Glück bedeutet, Zeit für mich selbst zu haben und diese Zeit bewusst zu nutzen.

Günter Hager

Was hat Sie damals nach Tibet geführt?
Das kann ich selbst nicht so genau sagen. Bei meinem ersten Besuch in Lhasa Mitte der 90er-Jahre habe ich sofort eine tiefe Verbundenheit gespürt. Ich habe mich diesem Land zugehörig gefühlt. So ist mein Wunsch entstanden, etwas zurückzugeben und daraus wurden zwei Waisenhäuser und ein Heim für ältere Bergnomaden. Für mich ist das ein kleiner Beitrag zum Erhalt einer einzigartigen, jahrtausendealten Kultur, die zunehmend bedroht ist.

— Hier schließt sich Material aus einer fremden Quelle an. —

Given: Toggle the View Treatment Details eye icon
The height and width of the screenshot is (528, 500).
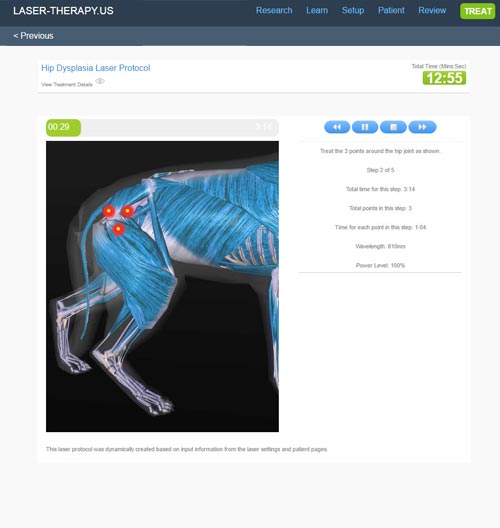Looking at the screenshot, I should point(100,81).

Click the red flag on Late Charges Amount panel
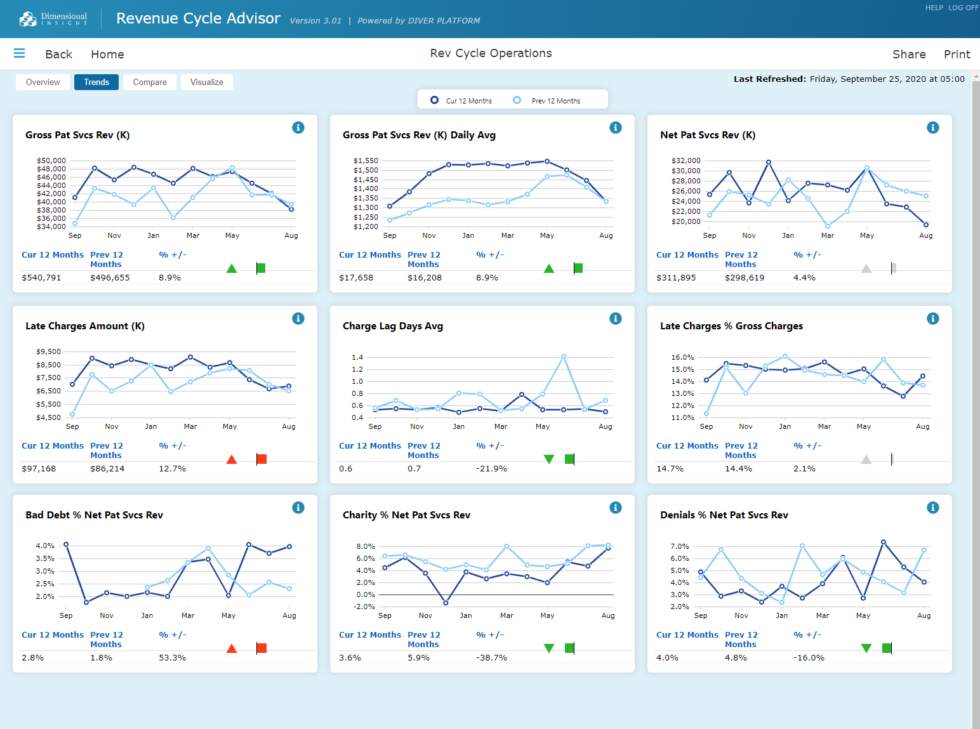click(x=261, y=458)
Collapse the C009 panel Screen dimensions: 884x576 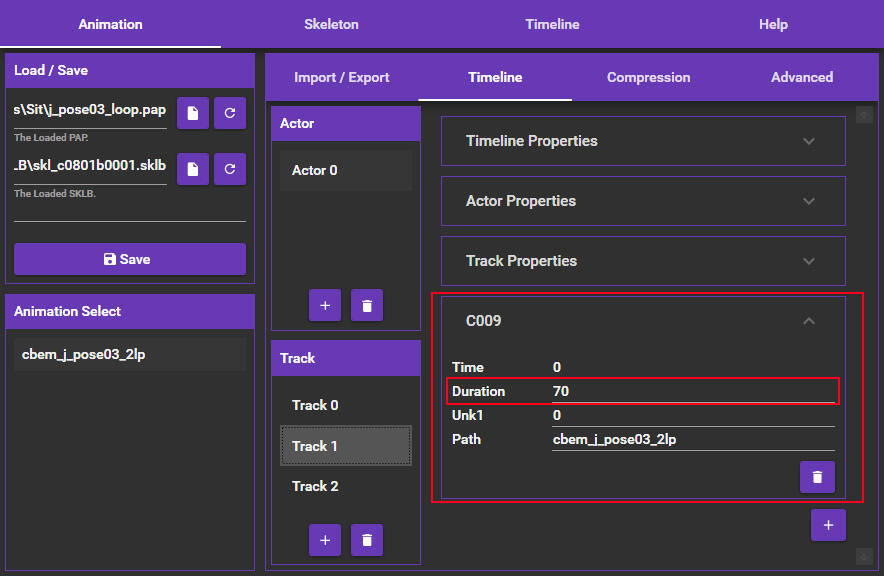point(809,321)
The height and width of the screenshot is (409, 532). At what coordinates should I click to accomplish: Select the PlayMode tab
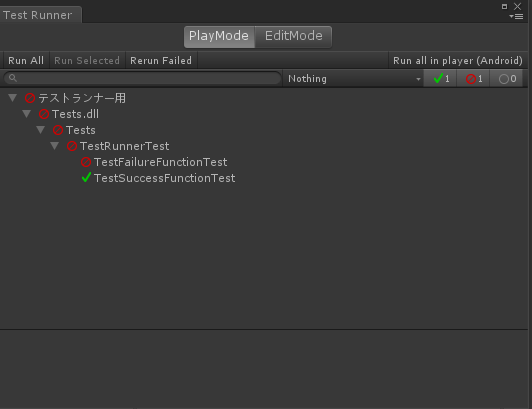pos(219,36)
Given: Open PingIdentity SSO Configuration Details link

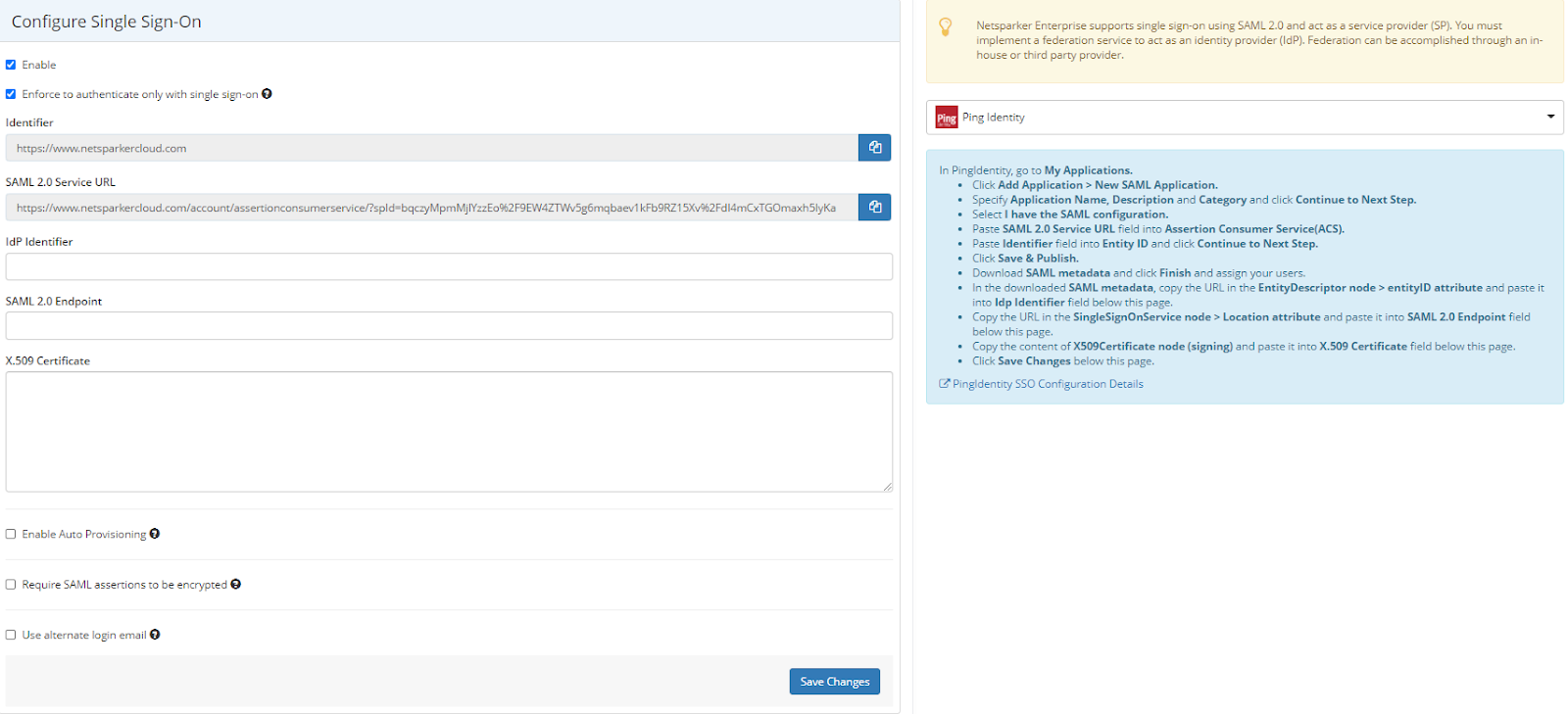Looking at the screenshot, I should click(x=1047, y=384).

Gab es in Tibet Begegnungen, die Ihnen besonders im Herzen geblieben sind?
Ja, vor allem meine Begegnungen mit dem Dalai Lama. Ein Treffen wurde einmal kurzfristig abgesagt und dann doch noch möglich gemacht, weil er meinte, er nehme sich immer Zeit für Menschen, die etwas für Tibet tun. Das hat mich zutiefst berührt. Nach dem Gespräch war ich so überwältigt, dass ich erst mal in eine Bar gehen und zwei Whisky trinken musste (lacht).

Günter Hager mit vielen Kindern ivor seinem Waisenhaus in Tibet.
In Tibet hat Günter Hager zwei Waisenhäuser und ein Altenheim für Bergnomaden gebaut. © privat

Was können wir im Westen von der tibetischen Lebensweise lernen?
Vor allem Achtsamkeit, Nächstenliebe und Toleranz. Die Tibeter leben mit wenig, aber in großer innerer Fülle. Sie sind im Alltag unglaublich respektvoll – im Umgang miteinander, mit der Natur, mit sich selbst. Ich versuche, das auch hier zu leben. Zum Beispiel füttere ich die Vögel in meinem Garten das ganze Jahr über. Ich setze mich hin und beobachte sie. Das ist für mich besser als Fernsehen.

Was bedeutet Glück für Sie heute?
Zeit für mich selbst zu haben und diese Zeit bewusst zu nutzen. Wenn man in sich selbst ruht, strahlt man das auch nach außen aus. Viele fragen mich, ob ich meditiere – ja, aber auf meine Art. Wenn ich abends vom „Josef“ heimkomme, suche ich mir im Garten ein ruhiges Platzerl, zünde mir eine Zigarre an und bin ganz bei mir. Das ist meine Form der Meditation.

Sie sind seit mehr als 50 Jahren leidenschaftlicher Gastwirt. Fällt Ihnen der Gedanke ans Aufhören schwer?
Natürlich war der Beruf immer meine große Leidenschaft, aber ich werde das „Josef“ in absehbarer Zeit an meinen Sohn übergeben, weil es sich richtig anfühlt. Ich freue mich auf die Zeit, die jetzt kommt. Früher war ich in Tibet, um zu geben, heute reise ich hin, um zu empfangen – und zwar Liebe und Dankbarkeit. Wenn ich sehe, wie die Kinder in den Waisenhäusern mit meinen mitgebrachten Luftballons spielen, geht mir das Herz auf. Das ist Glück. Echtes Glück.